==== Provided records ====

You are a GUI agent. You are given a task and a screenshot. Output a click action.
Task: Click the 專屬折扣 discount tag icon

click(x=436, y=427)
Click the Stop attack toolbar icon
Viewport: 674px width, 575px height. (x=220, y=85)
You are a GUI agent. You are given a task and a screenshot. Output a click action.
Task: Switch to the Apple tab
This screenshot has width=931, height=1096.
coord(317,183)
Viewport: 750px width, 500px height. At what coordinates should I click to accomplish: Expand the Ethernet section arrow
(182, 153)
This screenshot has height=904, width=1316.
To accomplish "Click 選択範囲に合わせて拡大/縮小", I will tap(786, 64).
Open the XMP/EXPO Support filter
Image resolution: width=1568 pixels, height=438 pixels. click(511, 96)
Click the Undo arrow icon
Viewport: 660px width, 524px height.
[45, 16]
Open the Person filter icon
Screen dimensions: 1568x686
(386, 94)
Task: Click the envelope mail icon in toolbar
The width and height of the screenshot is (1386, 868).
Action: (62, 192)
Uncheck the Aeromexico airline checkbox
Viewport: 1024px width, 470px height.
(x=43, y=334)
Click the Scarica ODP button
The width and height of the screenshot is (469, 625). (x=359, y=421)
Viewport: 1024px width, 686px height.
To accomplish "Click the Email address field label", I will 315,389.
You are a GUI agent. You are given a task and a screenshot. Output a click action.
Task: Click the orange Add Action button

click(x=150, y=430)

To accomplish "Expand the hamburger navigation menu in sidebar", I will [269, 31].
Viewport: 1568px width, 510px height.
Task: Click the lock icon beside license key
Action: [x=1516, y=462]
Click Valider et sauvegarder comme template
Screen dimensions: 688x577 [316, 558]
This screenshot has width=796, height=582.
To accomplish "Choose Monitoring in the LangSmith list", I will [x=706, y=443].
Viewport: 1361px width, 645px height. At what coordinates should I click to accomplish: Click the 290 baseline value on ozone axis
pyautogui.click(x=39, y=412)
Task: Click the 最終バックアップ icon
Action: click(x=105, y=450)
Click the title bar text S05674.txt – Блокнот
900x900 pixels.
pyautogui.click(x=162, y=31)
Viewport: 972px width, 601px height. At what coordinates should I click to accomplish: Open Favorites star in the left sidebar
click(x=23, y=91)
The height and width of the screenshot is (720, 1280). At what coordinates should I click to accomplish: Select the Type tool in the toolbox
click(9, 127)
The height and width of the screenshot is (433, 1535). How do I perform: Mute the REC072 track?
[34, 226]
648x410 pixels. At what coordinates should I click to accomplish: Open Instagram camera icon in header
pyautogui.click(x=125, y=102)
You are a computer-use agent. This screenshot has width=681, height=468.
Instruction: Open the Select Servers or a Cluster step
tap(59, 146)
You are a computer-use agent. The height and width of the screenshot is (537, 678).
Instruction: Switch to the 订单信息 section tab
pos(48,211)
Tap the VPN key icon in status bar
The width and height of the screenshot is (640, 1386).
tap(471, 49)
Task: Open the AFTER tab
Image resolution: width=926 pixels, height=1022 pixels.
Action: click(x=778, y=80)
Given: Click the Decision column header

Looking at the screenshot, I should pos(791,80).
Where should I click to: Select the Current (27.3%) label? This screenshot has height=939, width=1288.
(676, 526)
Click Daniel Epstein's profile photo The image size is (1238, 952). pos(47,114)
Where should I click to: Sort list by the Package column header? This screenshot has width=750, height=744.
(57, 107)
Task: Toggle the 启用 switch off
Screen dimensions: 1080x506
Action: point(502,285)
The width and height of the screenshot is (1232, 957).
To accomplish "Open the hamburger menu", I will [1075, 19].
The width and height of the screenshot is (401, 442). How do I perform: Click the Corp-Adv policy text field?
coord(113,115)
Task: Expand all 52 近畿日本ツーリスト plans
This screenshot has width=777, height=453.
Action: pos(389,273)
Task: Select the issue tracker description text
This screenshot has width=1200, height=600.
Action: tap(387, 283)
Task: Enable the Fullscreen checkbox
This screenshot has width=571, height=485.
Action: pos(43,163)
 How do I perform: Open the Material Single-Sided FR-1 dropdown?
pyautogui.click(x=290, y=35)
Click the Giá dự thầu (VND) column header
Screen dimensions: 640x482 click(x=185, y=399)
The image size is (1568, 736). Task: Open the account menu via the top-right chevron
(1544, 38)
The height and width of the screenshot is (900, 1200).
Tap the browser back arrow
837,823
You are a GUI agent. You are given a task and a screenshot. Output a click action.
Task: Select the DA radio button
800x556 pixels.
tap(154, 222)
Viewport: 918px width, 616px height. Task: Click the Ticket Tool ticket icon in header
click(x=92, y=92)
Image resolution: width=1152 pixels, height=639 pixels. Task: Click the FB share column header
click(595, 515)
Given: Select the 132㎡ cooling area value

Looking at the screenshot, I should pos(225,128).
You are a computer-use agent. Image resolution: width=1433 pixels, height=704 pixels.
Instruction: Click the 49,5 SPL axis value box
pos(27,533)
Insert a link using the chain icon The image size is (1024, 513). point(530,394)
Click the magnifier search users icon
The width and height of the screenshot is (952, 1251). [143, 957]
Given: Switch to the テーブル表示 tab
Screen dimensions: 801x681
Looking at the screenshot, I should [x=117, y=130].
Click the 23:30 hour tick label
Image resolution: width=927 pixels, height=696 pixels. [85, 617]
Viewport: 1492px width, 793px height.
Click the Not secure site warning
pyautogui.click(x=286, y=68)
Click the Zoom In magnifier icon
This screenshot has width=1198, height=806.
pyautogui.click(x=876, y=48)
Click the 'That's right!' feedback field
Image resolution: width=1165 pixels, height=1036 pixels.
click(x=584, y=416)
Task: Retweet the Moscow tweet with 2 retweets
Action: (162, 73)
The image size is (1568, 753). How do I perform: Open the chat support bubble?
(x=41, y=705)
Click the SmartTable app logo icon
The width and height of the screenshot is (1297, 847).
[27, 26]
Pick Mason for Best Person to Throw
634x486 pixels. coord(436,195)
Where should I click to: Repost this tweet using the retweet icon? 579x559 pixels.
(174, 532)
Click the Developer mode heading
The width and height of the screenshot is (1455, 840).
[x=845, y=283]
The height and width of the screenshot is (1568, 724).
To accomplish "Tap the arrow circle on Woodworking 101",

====

» What to work on
Among the entries, how many lines include the word "computer"? Answer with a single number and nothing further.

» Response to this task
3